--- Data supplied ---

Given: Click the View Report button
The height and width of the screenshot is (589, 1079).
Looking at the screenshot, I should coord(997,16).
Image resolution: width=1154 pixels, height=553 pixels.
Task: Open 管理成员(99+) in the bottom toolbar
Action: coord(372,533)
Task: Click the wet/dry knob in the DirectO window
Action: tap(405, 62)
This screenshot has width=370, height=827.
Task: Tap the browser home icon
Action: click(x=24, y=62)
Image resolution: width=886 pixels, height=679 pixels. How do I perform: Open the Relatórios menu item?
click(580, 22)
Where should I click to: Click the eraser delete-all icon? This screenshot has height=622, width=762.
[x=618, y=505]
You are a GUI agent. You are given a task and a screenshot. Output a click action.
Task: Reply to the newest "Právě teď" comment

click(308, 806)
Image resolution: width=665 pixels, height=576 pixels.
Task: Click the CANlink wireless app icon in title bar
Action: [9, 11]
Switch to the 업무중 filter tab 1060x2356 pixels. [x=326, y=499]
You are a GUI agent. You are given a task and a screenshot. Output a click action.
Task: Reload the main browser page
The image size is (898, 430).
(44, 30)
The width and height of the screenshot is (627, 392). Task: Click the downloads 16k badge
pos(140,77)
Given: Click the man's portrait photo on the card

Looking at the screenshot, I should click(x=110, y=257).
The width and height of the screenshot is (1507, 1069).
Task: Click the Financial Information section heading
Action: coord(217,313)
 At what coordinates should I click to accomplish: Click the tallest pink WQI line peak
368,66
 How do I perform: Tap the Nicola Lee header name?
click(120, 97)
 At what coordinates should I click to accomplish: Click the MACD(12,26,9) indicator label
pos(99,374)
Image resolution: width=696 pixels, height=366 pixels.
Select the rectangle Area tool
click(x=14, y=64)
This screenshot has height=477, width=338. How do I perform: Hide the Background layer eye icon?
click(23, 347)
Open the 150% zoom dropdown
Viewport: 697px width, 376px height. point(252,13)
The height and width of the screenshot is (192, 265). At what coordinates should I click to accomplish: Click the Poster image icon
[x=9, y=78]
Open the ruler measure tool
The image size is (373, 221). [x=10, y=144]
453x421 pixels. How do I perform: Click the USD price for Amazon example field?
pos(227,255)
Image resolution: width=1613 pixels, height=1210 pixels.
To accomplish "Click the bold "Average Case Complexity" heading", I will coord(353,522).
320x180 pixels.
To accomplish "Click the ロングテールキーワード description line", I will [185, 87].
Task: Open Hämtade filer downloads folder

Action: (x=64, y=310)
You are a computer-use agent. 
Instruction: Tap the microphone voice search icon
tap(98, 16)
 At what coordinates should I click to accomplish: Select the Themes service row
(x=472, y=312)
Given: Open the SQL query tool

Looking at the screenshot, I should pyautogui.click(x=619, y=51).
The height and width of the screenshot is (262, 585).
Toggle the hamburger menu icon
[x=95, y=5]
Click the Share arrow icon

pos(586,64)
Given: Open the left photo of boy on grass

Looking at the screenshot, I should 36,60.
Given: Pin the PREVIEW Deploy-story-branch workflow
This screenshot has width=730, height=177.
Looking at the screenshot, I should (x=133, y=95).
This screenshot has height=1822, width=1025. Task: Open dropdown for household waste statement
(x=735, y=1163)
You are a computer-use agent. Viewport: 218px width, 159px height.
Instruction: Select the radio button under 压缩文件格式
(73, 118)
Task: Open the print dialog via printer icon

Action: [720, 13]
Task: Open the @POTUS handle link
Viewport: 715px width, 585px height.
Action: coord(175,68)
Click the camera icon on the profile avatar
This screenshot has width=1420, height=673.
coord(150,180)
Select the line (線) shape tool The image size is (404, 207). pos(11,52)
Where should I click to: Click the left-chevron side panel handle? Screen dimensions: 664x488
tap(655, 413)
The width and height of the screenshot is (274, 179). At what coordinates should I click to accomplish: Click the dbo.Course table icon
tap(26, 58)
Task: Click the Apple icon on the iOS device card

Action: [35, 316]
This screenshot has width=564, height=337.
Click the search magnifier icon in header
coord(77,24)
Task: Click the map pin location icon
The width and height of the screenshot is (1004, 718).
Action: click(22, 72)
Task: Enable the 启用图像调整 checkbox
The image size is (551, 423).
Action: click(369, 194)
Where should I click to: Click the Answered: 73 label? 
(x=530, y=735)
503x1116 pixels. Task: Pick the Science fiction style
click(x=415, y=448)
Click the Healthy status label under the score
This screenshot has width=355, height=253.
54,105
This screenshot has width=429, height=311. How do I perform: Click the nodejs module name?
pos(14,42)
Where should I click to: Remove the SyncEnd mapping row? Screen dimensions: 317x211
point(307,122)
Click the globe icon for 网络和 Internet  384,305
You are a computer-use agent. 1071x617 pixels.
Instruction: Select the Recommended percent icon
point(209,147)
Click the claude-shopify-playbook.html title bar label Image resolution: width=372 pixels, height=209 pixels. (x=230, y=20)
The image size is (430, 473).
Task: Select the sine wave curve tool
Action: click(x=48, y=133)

---

▸ What to work on
Having read the records above, print them out again exactly.

▸ Exercise solution
Given: Click the View Report button
The height and width of the screenshot is (589, 1079).
Looking at the screenshot, I should coord(997,16).
Image resolution: width=1154 pixels, height=553 pixels.
Task: Open 管理成员(99+) in the bottom toolbar
Action: coord(372,533)
Task: Click the wet/dry knob in the DirectO window
Action: tap(405, 62)
This screenshot has width=370, height=827.
Task: Tap the browser home icon
Action: click(x=24, y=62)
Image resolution: width=886 pixels, height=679 pixels. How do I perform: Open the Relatórios menu item?
click(580, 22)
Where should I click to: Click the eraser delete-all icon? This screenshot has height=622, width=762.
[x=618, y=505]
You are a GUI agent. You are given a task and a screenshot. Output a click action.
Task: Reply to the newest "Právě teď" comment

click(308, 806)
Image resolution: width=665 pixels, height=576 pixels.
Task: Click the CANlink wireless app icon in title bar
Action: [9, 11]
Switch to the 업무중 filter tab 1060x2356 pixels. [x=326, y=499]
You are a GUI agent. You are given a task and a screenshot. Output a click action.
Task: Reload the main browser page
The image size is (898, 430).
(44, 30)
The width and height of the screenshot is (627, 392). Task: Click the downloads 16k badge
pos(140,77)
Given: Click the man's portrait photo on the card

Looking at the screenshot, I should click(x=110, y=257).
The width and height of the screenshot is (1507, 1069).
Task: Click the Financial Information section heading
Action: coord(217,313)
 At what coordinates should I click to accomplish: Click the tallest pink WQI line peak
368,66
 How do I perform: Tap the Nicola Lee header name?
click(120, 97)
 At what coordinates should I click to accomplish: Click the MACD(12,26,9) indicator label
pos(99,374)
Image resolution: width=696 pixels, height=366 pixels.
Select the rectangle Area tool
click(x=14, y=64)
This screenshot has height=477, width=338. How do I perform: Hide the Background layer eye icon?
click(23, 347)
Open the 150% zoom dropdown
Viewport: 697px width, 376px height. point(252,13)
The height and width of the screenshot is (192, 265). At what coordinates should I click to accomplish: Click the Poster image icon
[x=9, y=78]
Open the ruler measure tool
The image size is (373, 221). [x=10, y=144]
453x421 pixels. How do I perform: Click the USD price for Amazon example field?
pos(227,255)
Image resolution: width=1613 pixels, height=1210 pixels.
To accomplish "Click the bold "Average Case Complexity" heading", I will coord(353,522).
320x180 pixels.
To accomplish "Click the ロングテールキーワード description line", I will [185, 87].
Task: Open Hämtade filer downloads folder

Action: (x=64, y=310)
You are a computer-use agent. 
Instruction: Tap the microphone voice search icon
tap(98, 16)
 At what coordinates should I click to accomplish: Select the Themes service row
(x=472, y=312)
Given: Open the SQL query tool

Looking at the screenshot, I should pyautogui.click(x=619, y=51).
The height and width of the screenshot is (262, 585).
Toggle the hamburger menu icon
[x=95, y=5]
Click the Share arrow icon

pos(586,64)
Given: Open the left photo of boy on grass

Looking at the screenshot, I should 36,60.
Given: Pin the PREVIEW Deploy-story-branch workflow
This screenshot has width=730, height=177.
Looking at the screenshot, I should (x=133, y=95).
This screenshot has height=1822, width=1025. Task: Open dropdown for household waste statement
(x=735, y=1163)
You are a computer-use agent. Viewport: 218px width, 159px height.
Instruction: Select the radio button under 压缩文件格式
(73, 118)
Task: Open the print dialog via printer icon

Action: [720, 13]
Task: Open the @POTUS handle link
Viewport: 715px width, 585px height.
Action: coord(175,68)
Click the camera icon on the profile avatar
This screenshot has width=1420, height=673.
coord(150,180)
Select the line (線) shape tool The image size is (404, 207). pos(11,52)
Where should I click to: Click the left-chevron side panel handle? Screen dimensions: 664x488
tap(655, 413)
The width and height of the screenshot is (274, 179). At what coordinates should I click to accomplish: Click the dbo.Course table icon
tap(26, 58)
Task: Click the Apple icon on the iOS device card

Action: [35, 316]
This screenshot has width=564, height=337.
Click the search magnifier icon in header
coord(77,24)
Task: Click the map pin location icon
The width and height of the screenshot is (1004, 718).
Action: click(22, 72)
Task: Enable the 启用图像调整 checkbox
The image size is (551, 423).
Action: click(369, 194)
Where should I click to: Click the Answered: 73 label? 
(x=530, y=735)
503x1116 pixels. Task: Pick the Science fiction style
click(x=415, y=448)
Click the Healthy status label under the score
This screenshot has width=355, height=253.
54,105
This screenshot has width=429, height=311. How do I perform: Click the nodejs module name?
pos(14,42)
Where should I click to: Remove the SyncEnd mapping row? Screen dimensions: 317x211
point(307,122)
Click the globe icon for 网络和 Internet  384,305
You are a computer-use agent. 1071x617 pixels.
Instruction: Select the Recommended percent icon
point(209,147)
Click the claude-shopify-playbook.html title bar label Image resolution: width=372 pixels, height=209 pixels. (x=230, y=20)
The image size is (430, 473).
Task: Select the sine wave curve tool
Action: click(x=48, y=133)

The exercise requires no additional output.